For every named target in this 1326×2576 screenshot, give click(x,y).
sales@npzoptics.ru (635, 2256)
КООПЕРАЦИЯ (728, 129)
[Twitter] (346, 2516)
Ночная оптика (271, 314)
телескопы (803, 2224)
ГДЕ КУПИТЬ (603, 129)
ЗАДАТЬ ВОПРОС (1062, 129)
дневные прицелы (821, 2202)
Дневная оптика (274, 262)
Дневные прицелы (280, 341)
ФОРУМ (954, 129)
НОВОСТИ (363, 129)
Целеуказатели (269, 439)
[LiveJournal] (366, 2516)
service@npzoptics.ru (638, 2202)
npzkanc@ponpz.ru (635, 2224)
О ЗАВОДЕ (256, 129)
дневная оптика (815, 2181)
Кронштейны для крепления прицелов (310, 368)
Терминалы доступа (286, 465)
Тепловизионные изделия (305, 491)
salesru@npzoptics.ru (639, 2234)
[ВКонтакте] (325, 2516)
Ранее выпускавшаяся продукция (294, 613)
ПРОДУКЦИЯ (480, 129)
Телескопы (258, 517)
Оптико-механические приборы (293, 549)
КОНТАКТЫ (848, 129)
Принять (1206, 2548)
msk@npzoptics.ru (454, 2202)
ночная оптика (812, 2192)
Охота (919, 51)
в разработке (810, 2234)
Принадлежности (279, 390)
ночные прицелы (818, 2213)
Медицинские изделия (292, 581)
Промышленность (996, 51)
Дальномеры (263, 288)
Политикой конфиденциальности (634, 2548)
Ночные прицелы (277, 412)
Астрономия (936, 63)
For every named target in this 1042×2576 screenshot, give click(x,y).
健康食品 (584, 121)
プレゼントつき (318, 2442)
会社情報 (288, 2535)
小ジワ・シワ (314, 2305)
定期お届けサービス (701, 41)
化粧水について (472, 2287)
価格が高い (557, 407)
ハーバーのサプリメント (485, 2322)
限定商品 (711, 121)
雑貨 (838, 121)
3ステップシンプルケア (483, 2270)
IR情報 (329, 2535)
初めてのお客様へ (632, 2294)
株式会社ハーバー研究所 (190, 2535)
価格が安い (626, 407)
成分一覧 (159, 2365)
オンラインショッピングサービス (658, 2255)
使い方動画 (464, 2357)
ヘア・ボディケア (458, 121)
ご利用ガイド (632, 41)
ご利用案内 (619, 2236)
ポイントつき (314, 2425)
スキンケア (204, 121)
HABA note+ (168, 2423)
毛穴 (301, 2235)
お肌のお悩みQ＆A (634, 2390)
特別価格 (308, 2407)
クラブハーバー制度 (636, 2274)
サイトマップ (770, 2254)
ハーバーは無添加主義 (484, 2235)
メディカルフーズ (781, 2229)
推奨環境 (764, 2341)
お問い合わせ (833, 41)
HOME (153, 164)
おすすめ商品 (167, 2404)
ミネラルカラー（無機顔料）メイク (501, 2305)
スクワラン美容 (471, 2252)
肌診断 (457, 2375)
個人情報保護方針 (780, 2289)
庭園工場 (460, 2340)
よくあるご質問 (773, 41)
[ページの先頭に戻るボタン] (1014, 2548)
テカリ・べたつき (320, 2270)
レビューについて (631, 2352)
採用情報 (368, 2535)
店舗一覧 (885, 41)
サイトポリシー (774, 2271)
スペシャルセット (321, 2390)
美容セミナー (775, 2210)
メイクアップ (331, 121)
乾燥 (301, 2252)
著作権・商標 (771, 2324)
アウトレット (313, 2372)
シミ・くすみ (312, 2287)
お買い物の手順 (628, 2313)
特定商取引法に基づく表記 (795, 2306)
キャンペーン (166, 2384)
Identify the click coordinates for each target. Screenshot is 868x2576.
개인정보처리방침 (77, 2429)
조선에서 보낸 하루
-=-=-
• [Your task]
Each line in the records that carries "give" must be copied out.

• [The answer]
For every named target in this 1326×2576 screenshot, give click(x,y).
For every named target in this 1042×2576 screenshot, give click(x,y).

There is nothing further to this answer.